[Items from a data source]
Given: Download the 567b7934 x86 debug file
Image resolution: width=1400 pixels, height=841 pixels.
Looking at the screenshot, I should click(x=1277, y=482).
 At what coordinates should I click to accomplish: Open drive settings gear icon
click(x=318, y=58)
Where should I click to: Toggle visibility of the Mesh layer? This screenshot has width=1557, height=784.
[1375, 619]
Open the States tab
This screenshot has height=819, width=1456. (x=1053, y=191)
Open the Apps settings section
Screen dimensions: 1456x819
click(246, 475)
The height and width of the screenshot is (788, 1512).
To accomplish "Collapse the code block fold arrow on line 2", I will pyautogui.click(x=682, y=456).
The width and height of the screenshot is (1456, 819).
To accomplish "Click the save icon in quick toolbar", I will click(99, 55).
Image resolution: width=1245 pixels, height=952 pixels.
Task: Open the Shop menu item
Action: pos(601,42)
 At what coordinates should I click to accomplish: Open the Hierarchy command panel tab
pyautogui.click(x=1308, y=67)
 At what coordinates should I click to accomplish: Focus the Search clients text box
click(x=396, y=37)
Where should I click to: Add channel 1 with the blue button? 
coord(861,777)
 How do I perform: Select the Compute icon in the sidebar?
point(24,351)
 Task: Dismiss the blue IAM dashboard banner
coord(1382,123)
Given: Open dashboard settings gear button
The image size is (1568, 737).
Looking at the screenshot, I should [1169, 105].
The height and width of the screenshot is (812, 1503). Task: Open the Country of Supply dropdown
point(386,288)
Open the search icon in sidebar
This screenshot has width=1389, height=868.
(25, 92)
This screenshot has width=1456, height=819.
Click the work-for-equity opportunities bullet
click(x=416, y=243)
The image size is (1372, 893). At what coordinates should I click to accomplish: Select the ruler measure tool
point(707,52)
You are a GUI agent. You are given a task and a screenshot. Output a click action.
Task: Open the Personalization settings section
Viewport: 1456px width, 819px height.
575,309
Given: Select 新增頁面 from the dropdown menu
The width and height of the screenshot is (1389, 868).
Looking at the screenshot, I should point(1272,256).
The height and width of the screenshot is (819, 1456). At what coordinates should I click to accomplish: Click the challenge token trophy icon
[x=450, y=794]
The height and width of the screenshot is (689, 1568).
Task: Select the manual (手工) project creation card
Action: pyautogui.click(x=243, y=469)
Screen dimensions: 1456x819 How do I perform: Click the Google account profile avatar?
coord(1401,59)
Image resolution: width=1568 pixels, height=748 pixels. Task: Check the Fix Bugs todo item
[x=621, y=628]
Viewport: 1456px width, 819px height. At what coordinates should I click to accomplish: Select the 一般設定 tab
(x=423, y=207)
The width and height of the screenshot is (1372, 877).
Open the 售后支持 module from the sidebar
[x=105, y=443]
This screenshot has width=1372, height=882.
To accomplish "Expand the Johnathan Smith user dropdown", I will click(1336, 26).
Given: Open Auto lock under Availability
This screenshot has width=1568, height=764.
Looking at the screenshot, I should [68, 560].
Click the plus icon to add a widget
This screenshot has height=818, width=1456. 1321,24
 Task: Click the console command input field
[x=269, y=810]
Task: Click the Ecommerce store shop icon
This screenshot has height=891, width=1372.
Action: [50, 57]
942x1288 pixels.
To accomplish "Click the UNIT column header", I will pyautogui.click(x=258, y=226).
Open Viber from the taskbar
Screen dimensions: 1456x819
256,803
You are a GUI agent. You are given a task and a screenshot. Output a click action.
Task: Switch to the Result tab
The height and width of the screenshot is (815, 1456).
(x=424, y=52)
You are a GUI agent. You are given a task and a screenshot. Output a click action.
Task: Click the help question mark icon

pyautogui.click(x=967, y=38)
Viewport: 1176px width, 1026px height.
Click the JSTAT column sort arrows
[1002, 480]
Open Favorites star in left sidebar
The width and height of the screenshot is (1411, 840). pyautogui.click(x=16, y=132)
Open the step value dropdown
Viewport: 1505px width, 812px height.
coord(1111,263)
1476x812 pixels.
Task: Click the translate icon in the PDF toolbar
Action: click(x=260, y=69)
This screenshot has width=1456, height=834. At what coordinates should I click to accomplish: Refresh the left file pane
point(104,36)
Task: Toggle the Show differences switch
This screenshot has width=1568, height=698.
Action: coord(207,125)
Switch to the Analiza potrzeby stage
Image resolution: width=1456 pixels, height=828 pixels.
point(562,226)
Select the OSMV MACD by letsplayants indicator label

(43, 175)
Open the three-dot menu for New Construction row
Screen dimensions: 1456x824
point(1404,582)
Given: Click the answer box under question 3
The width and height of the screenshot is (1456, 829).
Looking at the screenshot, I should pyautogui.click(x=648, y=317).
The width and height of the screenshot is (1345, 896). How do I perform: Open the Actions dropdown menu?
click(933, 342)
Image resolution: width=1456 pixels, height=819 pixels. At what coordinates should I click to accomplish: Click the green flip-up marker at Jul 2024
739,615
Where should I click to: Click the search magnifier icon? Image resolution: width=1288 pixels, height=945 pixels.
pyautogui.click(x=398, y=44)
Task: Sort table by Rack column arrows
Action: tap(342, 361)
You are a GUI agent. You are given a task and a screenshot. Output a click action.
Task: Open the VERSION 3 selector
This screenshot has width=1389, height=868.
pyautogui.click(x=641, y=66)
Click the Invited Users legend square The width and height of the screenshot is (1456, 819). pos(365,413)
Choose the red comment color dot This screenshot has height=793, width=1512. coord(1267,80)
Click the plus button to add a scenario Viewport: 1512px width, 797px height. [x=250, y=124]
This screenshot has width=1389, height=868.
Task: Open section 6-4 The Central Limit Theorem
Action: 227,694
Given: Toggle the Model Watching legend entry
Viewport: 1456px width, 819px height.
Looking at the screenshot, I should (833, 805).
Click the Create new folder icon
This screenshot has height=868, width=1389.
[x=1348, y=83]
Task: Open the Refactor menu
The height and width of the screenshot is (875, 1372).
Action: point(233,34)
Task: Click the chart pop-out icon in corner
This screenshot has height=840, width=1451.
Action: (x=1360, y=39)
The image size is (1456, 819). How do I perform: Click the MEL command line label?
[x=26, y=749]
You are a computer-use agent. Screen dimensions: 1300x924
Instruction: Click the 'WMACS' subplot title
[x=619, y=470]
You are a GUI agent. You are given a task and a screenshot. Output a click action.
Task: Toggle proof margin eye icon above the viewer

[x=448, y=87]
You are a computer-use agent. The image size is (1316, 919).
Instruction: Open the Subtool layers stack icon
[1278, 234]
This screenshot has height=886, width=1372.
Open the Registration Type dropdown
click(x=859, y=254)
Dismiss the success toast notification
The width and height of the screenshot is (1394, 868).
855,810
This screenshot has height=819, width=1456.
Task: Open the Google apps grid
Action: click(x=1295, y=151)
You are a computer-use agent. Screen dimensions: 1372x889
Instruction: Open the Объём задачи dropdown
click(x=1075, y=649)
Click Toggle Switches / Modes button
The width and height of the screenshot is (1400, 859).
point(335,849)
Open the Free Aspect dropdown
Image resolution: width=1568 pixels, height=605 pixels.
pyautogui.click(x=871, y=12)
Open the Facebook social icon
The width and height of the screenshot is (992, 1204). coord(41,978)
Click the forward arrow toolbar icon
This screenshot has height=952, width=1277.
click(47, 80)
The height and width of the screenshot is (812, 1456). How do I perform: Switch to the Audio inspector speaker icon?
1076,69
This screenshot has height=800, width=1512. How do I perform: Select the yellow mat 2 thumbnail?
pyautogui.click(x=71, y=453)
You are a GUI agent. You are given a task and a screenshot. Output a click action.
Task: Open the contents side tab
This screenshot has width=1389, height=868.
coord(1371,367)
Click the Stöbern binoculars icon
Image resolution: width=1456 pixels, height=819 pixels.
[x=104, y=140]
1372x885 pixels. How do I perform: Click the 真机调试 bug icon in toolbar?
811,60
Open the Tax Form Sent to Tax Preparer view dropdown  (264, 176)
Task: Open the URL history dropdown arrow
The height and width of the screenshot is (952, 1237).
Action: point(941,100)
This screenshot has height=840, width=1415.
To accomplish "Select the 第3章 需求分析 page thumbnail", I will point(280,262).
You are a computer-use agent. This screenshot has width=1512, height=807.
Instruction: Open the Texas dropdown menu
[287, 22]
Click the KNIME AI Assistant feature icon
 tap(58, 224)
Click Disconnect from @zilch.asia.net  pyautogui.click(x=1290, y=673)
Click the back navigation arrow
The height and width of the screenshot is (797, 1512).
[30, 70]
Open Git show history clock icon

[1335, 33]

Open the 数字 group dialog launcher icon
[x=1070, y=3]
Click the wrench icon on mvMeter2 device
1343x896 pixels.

- [Task directions]:
Give back, word for word, the lines from the one with "Open Git show history clock icon" through the last line of the entries, both included, and no other line.

- [Exercise solution]:
Open Git show history clock icon

[1335, 33]

Open the 数字 group dialog launcher icon
[x=1070, y=3]
Click the wrench icon on mvMeter2 device
1343x896 pixels.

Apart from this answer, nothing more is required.